(Data excerpts)
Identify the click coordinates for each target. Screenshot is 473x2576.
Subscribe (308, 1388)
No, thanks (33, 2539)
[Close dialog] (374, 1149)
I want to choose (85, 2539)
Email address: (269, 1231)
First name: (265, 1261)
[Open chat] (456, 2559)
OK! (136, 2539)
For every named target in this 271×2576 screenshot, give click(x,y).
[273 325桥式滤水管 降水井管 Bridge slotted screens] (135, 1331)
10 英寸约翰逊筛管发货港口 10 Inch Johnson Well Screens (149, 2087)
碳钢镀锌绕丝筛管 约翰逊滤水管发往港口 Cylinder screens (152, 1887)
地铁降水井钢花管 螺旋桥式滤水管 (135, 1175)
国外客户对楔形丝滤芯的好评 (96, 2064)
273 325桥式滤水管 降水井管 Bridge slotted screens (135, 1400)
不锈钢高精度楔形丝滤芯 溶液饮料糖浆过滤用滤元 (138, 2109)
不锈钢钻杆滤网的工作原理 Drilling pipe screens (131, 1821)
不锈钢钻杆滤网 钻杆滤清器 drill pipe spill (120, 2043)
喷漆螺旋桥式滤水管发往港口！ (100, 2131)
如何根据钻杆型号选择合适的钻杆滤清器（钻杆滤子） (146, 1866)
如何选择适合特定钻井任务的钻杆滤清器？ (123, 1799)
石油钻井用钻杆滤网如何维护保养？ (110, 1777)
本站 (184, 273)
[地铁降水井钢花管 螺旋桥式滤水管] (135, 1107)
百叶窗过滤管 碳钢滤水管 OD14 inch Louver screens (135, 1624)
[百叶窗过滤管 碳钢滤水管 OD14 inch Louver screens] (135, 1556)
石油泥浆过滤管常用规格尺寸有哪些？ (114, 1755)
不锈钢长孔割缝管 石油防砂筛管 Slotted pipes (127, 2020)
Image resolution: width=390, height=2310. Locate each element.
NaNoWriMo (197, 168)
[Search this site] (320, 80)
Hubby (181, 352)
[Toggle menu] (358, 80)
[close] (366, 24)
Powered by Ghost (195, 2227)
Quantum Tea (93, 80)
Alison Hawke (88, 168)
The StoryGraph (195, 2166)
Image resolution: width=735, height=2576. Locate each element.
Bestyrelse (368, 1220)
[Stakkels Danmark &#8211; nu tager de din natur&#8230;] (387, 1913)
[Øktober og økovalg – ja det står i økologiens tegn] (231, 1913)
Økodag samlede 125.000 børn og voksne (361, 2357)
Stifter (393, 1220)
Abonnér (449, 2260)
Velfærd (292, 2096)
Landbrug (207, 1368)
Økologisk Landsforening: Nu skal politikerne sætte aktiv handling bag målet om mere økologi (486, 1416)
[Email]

§ Work task
For the data above, state how many of its lines contain the word "each", giving no other text.

§ Completed task
3